- Ernest Thesiger as the Chairman
- Directed by: Maurice Elvey
- Written by: Elizabeth Baron Charles Nelson (add. dialogue) Roland Pertwee (add. dialogue)
- Based on: One Pair of Feet by Monica Dickens
- Produced by: Leslie Howard
- Starring: Rosamund John Stewart Granger Godfrey Tearle
- Cinematography: Robert Krasker
- Edited by: Frederick Wilson
- Music by: John Greenwood
- Production company: Two Cities Films
- Distributed by: General Film Distributors (UK)
- Release date: 29 November 1943;
- Running time: 87–92 minutes
- Country: United Kingdom
- Language: English

= The Lamp Still Burns =

The Lamp Still Burns is a 1943 British drama film directed by Maurice Elvey and starring Rosamund John, Stewart Granger and Godfrey Tearle. Its plot concerns a woman architect who changes careers to become a nurse.

It was based on the 1942 novel One Pair of Feet by Monica Dickens. Like the novel, the film is a plea for better conditions in English hospitals – and, more specifically, for better treatment of England's selfless nurses.

The Lamp Still Burns was produced by actor Leslie Howard, who was killed in the service of his country not long after the film was released.

==Plot==
Laurence Rains is annoyed when architect Hilary Clarke insists he must enlarge the first aid room in his factory to satisfy government regulations, even though it has the best safety record in the country. He encounters her once again, now a nurse trainee assisting a doctor treating one of his employees.

He finds out that Clarke only became an architect to please her father, who had no sons to follow in his profession. When she saw how her young assistant at her firm, seriously injured in a traffic accident, was tended to by the nurses, she found her true vocation. Pamela Siddell, a violinist and Rains' fiancée, sees his attraction to Clarke.

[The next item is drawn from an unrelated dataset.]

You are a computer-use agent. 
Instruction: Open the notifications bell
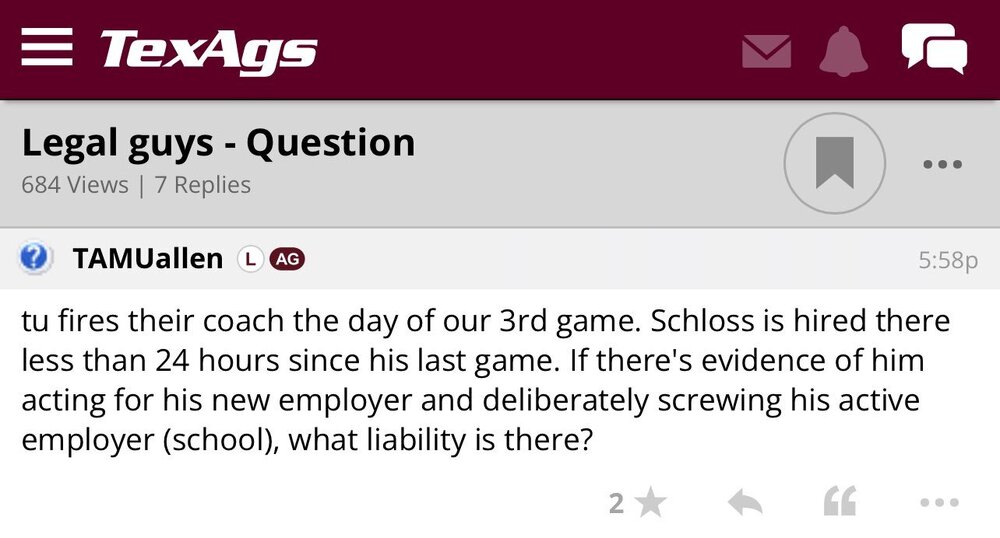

Through the influence of Sir Marshall Freyne, one of her clients and a member of the board of Queen Eleanor's Hospital, Clarke is allowed to embark on a tough nurse training course, though she is somewhat older than the typical nineteen- or twenty-year-old candidate. Her independence gets her into trouble time and time again with the strict, by-the-book matron in charge of the nurses when she questions some of the numerous regulations (for example, nurses are not allowed to speak directly to the doctors).

Romantic complications arise when both Rains and Siddell become patients at the hospital after a factory explosion. Rains and Clarke fall in love. Siddell eventually releases her fiancé from their engagement. However, nurses are expected to devote themselves body and soul to their profession and do not have time for personal relationships. Clarke's friend and fellow nurse Christine Morris decides in favour of love, and gives up her career and a promotion to "sister" to marry the man she loves. Clarke chooses differently, but Rains vows to wait until she or someone else manages to improve conditions for both the hospital and its nurses.

==Cast==

| Actor | Role |
|---|---|
| Rosamund John | Hilary Clarke |
| Stewart Granger | Laurence Rains |
| Godfrey Tearle | Sir Marshall Freyne |
| Sophie Stewart | Christine Morris |
| Cathleen Nesbitt | Matron |
| Margaret Vyner | Pamela Siddell |
| John Laurie | Mr. Hervey |
| Joan Maude | Sister Catley |
| Mignon O'Doherty | Sister Tutor |
| Leslie Dwyer | Siddons |
| Wylie Watson | Diabetic Patient |
| Eric Micklewood | Trevor |
| Joyce Grenfell | Doctor Barrett |
| Ernest Thesiger | Chairman |
| Brefni O'Rorke | Lorrimer |
| Aubrey Mallalieu | Rev. J. Ashton |
| Megs Jenkins | Nurse |

==Production==
According to Rosamund John, Stewart Granger's character was "supposed to have a head injury, which would have meant having his hair shaved off and a bandage like a turban. He flatly refused so they had to change it to a broken rib." She also recalled Granger "got a contract because they knew he was on the up and up at that stage nobody had heard of him and he started throwing his weight around and that didn't go down well with people like the electricians and carpenters. I remember they painted his name and spelt it wrongly."

==Critical reception==
The Radio Times wrote, "every hospital cliché has been scrubbed down and pressed into service – the cold efficient matron, the cantankerous patient and the handsome young doctor – and the wartime references give the film a home-front heroism that, while comforting for audiences of the time, now makes the whole thing seem as stiff as a starched uniform."

TV Guide noted "outstanding performances by the entire cast in this evenly directed and edited feature. The film is endowed with high production values that, at this time in the history of British cinema, were unusual."